5. The post-independence era, Following the Second World War, nationalist movements arose across West Africa. In 1957, Ghana, under Kwame Nkrumah, became the first sub-Saharan colony to achieve its independence, followed the next year by France’s colonies (Guinea in 1958 under the leadership of President Ahmed Sekou Touré); by 1974, West Africa’s nations were entirely autonomous
Since independence, many West African nations have been plagued by corruption and instability, with notable civil wars in Nigeria, Sierra Leone, Liberia, and Côte d’Ivoire, and a succession of military coups in Ghana and Burkina Faso. Many states have failed to develop their economies despite enviable natural resources, and political instability is often accompanied by the undemocratic government.
Until recently, most governments in West Africa were illiberal and corrupt and several countries have been plagued with political coups, ethnic violence and oppressive dictators. Since the end of colonialism, the region has been the stage for some of the most brutal conflicts ever to erupt.

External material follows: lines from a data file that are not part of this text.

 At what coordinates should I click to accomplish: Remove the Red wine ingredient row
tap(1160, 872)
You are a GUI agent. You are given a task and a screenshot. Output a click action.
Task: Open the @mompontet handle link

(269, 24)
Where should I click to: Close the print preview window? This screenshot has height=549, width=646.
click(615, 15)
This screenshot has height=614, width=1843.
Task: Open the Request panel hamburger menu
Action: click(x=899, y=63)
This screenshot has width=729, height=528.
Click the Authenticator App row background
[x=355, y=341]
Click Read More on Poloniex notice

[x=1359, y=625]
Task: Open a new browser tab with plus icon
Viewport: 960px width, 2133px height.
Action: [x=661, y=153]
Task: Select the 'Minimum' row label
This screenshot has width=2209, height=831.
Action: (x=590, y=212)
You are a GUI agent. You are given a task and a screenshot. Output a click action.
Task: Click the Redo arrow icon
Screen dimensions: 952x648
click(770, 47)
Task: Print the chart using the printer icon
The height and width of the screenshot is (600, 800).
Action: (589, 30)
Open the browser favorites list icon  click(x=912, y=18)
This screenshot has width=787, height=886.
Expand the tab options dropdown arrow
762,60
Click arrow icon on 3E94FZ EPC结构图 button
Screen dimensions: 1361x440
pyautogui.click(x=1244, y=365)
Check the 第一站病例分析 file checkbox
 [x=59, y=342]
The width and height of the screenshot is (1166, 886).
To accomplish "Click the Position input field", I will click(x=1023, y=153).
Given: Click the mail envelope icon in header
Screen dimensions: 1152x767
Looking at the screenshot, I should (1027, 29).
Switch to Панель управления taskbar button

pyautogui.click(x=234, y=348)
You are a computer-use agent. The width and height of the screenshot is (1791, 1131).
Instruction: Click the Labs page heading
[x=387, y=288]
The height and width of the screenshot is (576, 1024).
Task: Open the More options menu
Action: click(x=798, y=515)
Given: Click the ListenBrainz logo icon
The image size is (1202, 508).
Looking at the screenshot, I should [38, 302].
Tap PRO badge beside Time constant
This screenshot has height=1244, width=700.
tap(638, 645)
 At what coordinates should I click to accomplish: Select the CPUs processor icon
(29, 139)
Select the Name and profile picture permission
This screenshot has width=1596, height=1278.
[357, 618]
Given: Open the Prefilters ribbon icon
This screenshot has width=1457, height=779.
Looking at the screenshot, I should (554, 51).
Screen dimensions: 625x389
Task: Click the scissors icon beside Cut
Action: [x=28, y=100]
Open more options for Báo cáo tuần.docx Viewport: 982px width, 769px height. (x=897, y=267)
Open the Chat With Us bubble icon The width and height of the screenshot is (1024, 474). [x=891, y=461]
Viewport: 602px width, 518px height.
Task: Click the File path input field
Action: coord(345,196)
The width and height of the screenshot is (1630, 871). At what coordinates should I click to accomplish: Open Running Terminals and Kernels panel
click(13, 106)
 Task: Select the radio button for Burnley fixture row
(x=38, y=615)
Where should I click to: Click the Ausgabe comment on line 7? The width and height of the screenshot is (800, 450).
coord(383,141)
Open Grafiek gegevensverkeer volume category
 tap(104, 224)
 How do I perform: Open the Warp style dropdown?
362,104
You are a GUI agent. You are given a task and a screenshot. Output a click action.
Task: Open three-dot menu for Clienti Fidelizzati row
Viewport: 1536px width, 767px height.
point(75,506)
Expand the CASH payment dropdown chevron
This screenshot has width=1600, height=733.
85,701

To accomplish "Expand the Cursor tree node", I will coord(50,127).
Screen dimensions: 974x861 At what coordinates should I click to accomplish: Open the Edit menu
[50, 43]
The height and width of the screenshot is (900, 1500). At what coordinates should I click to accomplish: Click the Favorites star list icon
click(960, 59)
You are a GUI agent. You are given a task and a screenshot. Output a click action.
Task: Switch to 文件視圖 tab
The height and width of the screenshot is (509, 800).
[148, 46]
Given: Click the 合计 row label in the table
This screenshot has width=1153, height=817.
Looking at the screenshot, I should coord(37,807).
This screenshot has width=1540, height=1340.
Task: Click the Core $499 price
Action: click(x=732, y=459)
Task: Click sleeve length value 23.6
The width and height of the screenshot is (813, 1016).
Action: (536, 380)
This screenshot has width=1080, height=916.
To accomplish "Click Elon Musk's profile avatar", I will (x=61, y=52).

Among the latter are:

• Nigerian Civil War
• First Liberian Civil War
• Second Liberian Civil War
• Guinea-Bissau Civil War
• Ivorian Civil War
• Sierra Leone Civil War

Though a few countries like Ghana and Senegal have enjoyed relative stability and have even seen some growth, all progress in the region is contingent on the efficacy and justness of governance and the fair allocation of resources which, for the moment, both leave much to be desired.

Regional organizations

• The Economic Community of West African States (ECOWAS), founded by the 1975 Treaty of Lagos, is an organization of West African states which aims to promote the region’s economy.
• The West African Monetary Union (or UEMOA it’s limited to the eight, mostly Francophone countries that employ the CFA franc as their common currency.
• The Liptako-Gourma Authority of Mali, Niger, and Burkina Faso seeks to jointly develop the contiguous areas of the three countries.